A gunslinging woman on one side, a Gazpacho-wielding one on the other.

Women reign in this unstoppably comic romantic farce directed by famous Spanish filmmaker Pedro Almodovar. I do not know, but Spanish actresses really have a very unique way of conveying cinematic energy. Maybe it's their relentless native language or the contrast of their seemingly ordinary, straight-laced feminine features with unfitting comedy that has able to pull it off. They inhabit the screen with deadpan hysteria and overwhelming desperation that they never seem to bother with any kind of consciousness with how they look or act.

Do you reckon how some actresses act on a comedy film obviously aware that they're in on it anticipating every punchlines and absurdly crude behaviors? "Women on the Verge of a Nervous Breakdown" came wallowing in the opposite, making its characters squeeze out stupefying humor from the odds of their internalized romances than the jokes concerning them. It's a pure comedy film parodying the maddening residues of a romance and the secretive yet strangely amusing life of 'lovers' than real 'couples'. It's never a rom-com romp. Yes, the film's comic foibles is at play, but the idea of romance is so far away.

The film's visual composition is very impressive considering that it's more concerned with its characters than its surroundings (its various settings are treated merely as narrative 'addresses' than truly involving set pieces). And accompanying the far-fetched reality of the whole plot, the film is uniquely exuberant in its colors (especially in Pepa's (the beautifully, dryly humorous Carmen Maura) scenes in her apartment), depicting quite subtly, although with vibrant hues, the colorfully crazy nuances of a mistress' life.

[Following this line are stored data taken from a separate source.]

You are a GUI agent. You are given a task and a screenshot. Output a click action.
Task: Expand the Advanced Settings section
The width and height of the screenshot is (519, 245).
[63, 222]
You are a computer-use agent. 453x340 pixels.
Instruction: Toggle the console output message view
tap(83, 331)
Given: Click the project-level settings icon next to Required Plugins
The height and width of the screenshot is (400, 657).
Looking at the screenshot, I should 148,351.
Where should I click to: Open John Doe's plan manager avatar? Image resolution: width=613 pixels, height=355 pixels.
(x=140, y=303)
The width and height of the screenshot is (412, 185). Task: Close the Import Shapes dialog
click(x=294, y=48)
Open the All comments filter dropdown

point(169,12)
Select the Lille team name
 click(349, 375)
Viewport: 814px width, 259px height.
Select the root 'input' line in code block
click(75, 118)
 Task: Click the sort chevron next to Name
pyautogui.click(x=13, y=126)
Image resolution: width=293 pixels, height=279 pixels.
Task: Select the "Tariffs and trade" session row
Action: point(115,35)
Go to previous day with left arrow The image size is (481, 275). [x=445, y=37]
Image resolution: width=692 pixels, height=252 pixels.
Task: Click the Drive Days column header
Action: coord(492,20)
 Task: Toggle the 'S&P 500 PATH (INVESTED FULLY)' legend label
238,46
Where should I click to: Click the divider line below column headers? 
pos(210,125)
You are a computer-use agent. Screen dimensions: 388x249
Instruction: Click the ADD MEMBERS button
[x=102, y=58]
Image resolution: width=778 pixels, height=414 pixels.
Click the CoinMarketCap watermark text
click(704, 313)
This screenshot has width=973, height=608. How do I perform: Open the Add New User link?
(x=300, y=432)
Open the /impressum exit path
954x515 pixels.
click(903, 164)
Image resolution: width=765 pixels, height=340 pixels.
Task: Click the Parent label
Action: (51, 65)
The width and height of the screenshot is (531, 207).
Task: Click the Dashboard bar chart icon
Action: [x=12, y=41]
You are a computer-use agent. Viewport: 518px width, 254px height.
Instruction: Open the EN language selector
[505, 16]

Yet with its overwhelming, intricately written female characters that show the likes of a squeamish woman involved with Shiite terrorists, one who faked her sanity to get out of a mental institution and a woman whose facial features resemble a Picasso painting losing her virginity in a dream, which director Almodovar may have injected some feminist empowerment into, "Women on the Verge of a Nervous Breakdown" is never a film mainly concerned about feminism. Above all, I think it's more inclined with destroying the foundations of chauvinism and the romantic narcissism of men. Hell, we even see our women characters at the peak of emotional vulnerability after their devotions to their 'loving' men spiral out of their control. Is that purely feminist? No, I do not think so. I think the film is more of a tongue-in-cheek portrayal of the overall sloppiness of modernist love; quick and easy, passionate yet dire.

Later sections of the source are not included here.